▶ Task to complete
Starting at the line that contains "This screenshot has" and running through the end of the lines below, inclusive, lay out each line as a string in a JSON list, skipping blank lines. Leave the pictures out of the answer.
----------
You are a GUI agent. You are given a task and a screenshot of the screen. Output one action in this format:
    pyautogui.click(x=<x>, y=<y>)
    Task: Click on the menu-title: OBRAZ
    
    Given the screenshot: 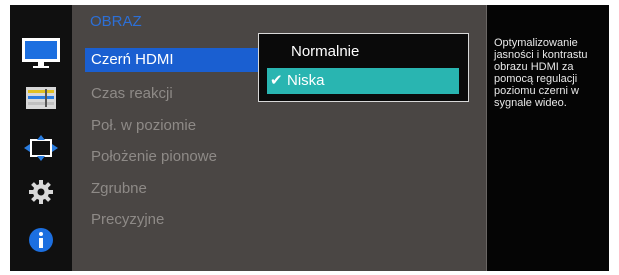 What is the action you would take?
    pyautogui.click(x=116, y=22)
    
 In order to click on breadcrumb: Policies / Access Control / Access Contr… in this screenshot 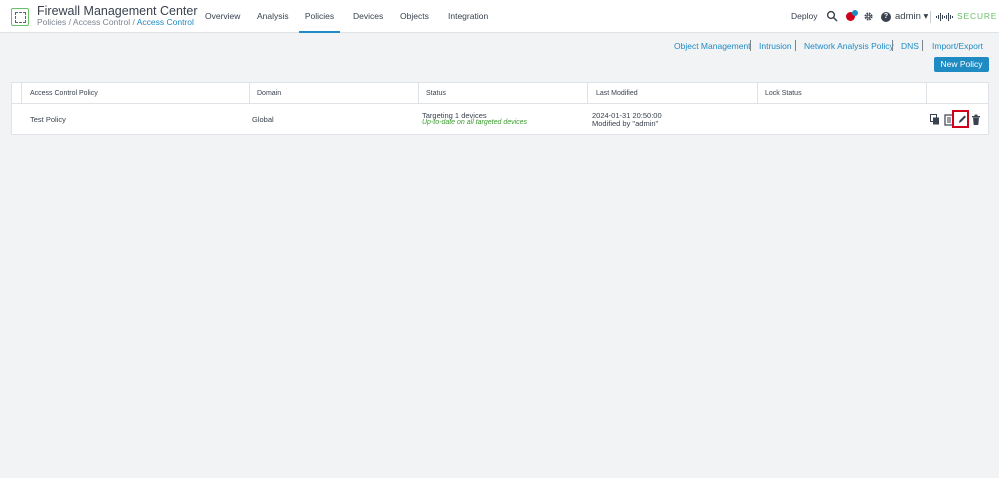, I will do `click(116, 22)`.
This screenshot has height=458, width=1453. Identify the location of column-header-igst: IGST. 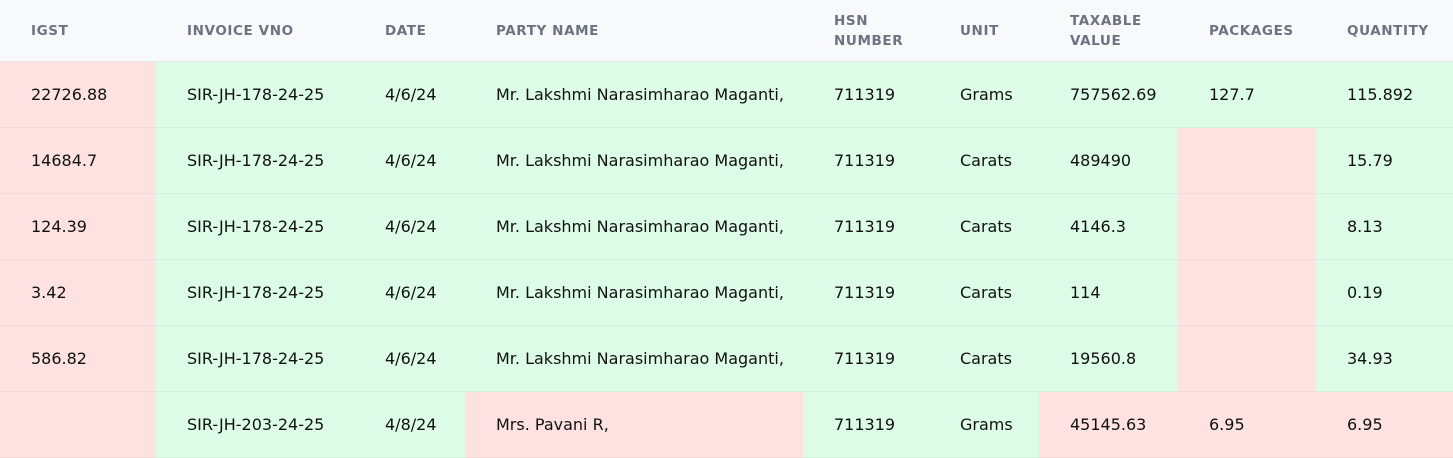
(78, 31).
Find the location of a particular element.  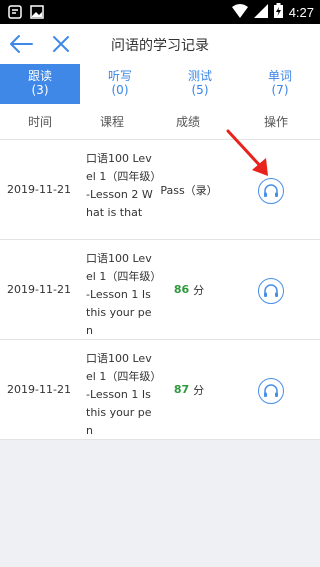

score-text: Pass（录） is located at coordinates (189, 190).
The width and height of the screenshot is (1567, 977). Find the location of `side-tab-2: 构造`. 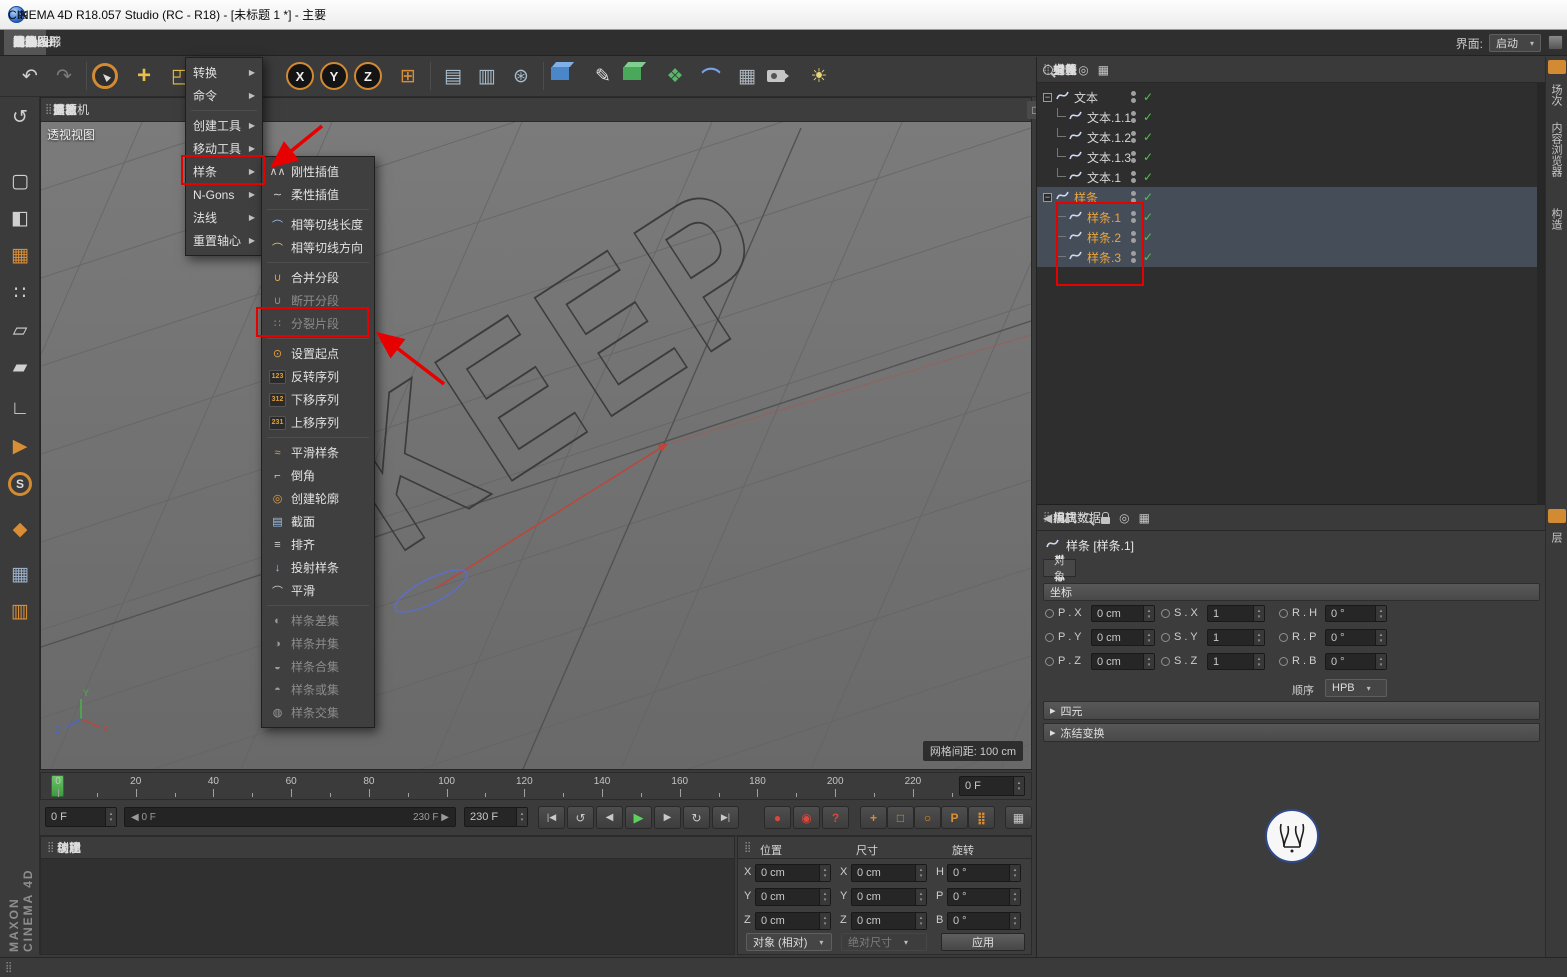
----------
▶ Output below
[
  "This screenshot has height=458, width=1453. Identify the location of column-header-igst: IGST. ",
  "(78, 31).",
  "Find the location of a particular element.  ",
  "score-text: Pass（录） is located at coordinates (189, 190).",
  "The width and height of the screenshot is (1567, 977). Find the location of `side-tab-2: 构造`. "
]